Opening day, and you’re sitting outside the sunflowers on a bucket. It usually works. But sooner or later, you’re going to have to hide. A dove blind doesn’t have to be an elaborate thing.

Sometimes, a step or two back into the natural cover is all that’s necessary. Anything to break up that all-too-unnatural human form. Birds getting tough? When all else fails, I’ll pack a pre-fab blind afield.

Again, nothing elaborate — just enough to conceal me and Sadie Mae, the black dog. A lightweight portable die-cut fabric hide from Hunter’s Specialties can fit the bill, and is easy to pack into and out of the field. So, too, would be a similarly mobile unit, such as Tanglefree’s Panel Blind. How about a 4-foot by 6-foot piece of camouflage burlap or netting, and two 6 x 1 tomato stakes? I’ve used just such a hide; it’s light, quick to set up, and does everything I need a dove blind to do.


Drive two 2-foot pieces of 3/4-inch metal conduit into the ground. A 10-foot section of 1/2-inch conduit slips into each section of 3/4-inch pipe, with wire stretched between them. Clip 6 to 8 decoys on the wire with a spinning-wing on one of the uprights. (Illustration by Ryan Kirby)


Every dove hunter who hunts after opening day eventually comes across this problem: Opening day birds have disappeared, having either (1) been prompted to migrate due to gunfire, (2) sought out and found a less dangerous place to feed and roost, or (3) already been served as the guest of honor at a backyard bird barbecue. Regardless, once-full sunflower fields are empty, the birds are gone.

Here dove hunters might do well to see our quarry through the eyes of the waterfowler. Doves, like mallards, are migratory, and won’t hesitate to relocate themselves if the situation — weather, food-source change or hunting pressure — warrants such a relocation.


So is there a magic bullet to locating a hunt once the mid-season rolls around?

To borrow yet another page from the waterfowler’s handbook, finding doves mid-season translates into a combination of windshield time and paying attention to the weather.

In terms of gathering firsthand intelligence, nothing beats on-your-feet scouting.

This means drive time — checking fields outside your comfort zone — that is, potential hunting areas you might not be familiar with. And this, then, means a return to Old school methods:

Find a field, track down a landowner, and knock on the door. Or it might mean scouting previously unknown public areas, looking for an out-of-the-way sunflower field, or, given a dry year, a small pond where birds can water and pick grit mid-morning and just before going to roost.

Changes in September’s weather, and here we’re talking about falling temperatures and northerly, migration-friendly winds, can bring new doves flooding into an otherwise birdless area. That said, it’s definitely worth keeping an eye on the local weather. And hope for the best. Or, in this case, the worst.
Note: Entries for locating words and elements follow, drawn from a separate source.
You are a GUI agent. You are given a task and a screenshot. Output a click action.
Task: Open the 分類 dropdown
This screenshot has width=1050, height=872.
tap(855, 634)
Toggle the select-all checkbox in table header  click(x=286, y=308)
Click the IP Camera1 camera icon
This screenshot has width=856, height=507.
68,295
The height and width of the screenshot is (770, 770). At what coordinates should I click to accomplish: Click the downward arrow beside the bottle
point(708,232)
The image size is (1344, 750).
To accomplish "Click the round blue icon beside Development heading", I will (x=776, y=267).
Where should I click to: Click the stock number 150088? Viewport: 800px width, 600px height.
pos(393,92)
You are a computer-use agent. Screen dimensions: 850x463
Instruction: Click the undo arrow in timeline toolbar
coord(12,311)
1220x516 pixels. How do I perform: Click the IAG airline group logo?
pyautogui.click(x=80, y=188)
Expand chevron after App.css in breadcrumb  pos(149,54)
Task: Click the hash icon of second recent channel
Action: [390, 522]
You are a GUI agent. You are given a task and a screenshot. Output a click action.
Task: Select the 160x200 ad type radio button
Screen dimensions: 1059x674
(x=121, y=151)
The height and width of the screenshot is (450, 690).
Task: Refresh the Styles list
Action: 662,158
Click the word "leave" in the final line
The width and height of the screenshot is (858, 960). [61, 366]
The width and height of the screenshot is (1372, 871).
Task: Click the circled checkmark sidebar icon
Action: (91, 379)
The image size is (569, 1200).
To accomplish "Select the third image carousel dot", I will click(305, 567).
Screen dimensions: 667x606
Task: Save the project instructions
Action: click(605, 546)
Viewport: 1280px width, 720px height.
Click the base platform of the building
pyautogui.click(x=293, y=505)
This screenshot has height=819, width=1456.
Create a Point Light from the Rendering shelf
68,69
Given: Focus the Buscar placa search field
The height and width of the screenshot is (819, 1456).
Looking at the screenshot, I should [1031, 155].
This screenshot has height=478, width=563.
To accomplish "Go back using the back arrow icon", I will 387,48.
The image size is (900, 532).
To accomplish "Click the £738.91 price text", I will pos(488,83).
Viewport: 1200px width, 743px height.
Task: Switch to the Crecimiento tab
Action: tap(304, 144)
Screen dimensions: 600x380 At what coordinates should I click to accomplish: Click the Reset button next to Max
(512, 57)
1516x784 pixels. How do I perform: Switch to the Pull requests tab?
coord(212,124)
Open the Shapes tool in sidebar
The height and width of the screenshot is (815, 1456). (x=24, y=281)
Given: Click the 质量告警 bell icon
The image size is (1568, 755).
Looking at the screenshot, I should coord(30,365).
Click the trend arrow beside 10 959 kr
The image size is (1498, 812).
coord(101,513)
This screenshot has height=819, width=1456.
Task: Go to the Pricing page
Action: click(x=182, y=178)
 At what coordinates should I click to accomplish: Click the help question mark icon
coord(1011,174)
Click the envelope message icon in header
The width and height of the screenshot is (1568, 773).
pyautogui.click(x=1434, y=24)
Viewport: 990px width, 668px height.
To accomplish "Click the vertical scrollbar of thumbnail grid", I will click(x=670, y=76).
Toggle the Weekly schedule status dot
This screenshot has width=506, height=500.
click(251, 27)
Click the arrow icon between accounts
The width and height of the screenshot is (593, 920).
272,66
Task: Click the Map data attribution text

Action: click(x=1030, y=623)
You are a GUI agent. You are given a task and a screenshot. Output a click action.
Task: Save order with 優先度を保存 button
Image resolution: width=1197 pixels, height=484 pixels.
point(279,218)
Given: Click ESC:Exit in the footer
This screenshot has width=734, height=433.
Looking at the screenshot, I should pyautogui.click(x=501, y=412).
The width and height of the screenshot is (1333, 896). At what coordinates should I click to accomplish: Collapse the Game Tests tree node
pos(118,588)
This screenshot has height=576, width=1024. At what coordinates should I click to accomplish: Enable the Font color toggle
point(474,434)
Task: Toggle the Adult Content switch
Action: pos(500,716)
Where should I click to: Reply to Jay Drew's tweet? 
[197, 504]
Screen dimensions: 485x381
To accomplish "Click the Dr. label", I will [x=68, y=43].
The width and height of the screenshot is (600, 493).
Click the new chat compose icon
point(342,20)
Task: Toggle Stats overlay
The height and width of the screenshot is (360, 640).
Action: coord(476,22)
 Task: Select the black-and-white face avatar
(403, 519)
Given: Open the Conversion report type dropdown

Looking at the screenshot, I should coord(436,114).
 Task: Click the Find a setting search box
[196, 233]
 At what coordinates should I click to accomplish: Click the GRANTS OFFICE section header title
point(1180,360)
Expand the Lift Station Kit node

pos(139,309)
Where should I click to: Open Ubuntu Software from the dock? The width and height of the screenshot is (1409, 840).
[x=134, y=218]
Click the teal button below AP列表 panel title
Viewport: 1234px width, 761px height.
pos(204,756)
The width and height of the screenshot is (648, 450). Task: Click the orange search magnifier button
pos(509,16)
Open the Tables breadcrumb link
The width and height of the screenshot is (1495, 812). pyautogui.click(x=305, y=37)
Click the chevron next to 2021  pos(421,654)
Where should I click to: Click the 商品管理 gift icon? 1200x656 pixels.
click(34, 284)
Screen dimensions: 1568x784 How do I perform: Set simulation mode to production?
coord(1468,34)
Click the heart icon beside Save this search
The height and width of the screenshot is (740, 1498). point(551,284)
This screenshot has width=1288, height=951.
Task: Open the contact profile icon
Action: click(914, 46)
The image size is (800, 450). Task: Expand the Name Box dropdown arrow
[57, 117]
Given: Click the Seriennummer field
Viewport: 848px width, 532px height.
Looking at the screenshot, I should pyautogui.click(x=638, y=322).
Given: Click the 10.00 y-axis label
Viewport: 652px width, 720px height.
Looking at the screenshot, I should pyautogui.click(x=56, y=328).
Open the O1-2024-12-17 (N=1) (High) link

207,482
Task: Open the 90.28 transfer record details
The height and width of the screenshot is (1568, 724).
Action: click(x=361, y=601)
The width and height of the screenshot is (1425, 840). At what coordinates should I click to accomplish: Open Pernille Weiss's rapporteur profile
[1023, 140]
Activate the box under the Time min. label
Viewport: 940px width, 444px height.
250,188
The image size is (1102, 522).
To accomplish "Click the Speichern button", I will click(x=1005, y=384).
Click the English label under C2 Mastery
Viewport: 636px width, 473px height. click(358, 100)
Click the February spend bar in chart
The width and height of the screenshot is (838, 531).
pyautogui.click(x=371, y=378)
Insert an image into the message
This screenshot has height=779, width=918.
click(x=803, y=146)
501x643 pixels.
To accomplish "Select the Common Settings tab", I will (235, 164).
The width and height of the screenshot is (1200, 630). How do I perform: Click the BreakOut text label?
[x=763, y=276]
And once again, let’s take yet another page from waterfowlers coast to coast. As can be the case when duck hunting, there are times when dove-hunting action grinds to a halt. It’s tough sitting on a stool, eyes searching in vain a vast and empty sky as the day goes by.

Enter jump-shooting.

Sure, tradition dictates doves be hunted from a stationary position. And this style of hunting makes sense, especially in situations where there are several people gunning a relatively small area. However, when circumstances allow it to be done safely, jump-shooting can be a tremendously effective way to put doves in the bag.

Obviously, feed fields — sunflowers, millet, sorghum or recently mown winter wheat — can provide jump-shooting opportunities. So, too, can standing weed fields, especially if there are patches of bare or reasonably bare ground scattered throughout. Walking the edge of a standing cornfield can provide top-notch gunning; likewise, exposed shorelines, riverbanks, meandering streams or sand or gravel sources.

Mid-morning often works best, as pressured or post-feed birds seek solitude in out-of-the-way haunts. As for the tactics, jump-shooting doves is really no different than jump-shooting ducks.

With doves, it’s a matter of locating birds visually or, as is sometimes the case, by guesswork, and then slowly working your way into range. As for gear, comfortable footwear, a light fast-swinging shotgun, and quick reflexes are all that’s necessary.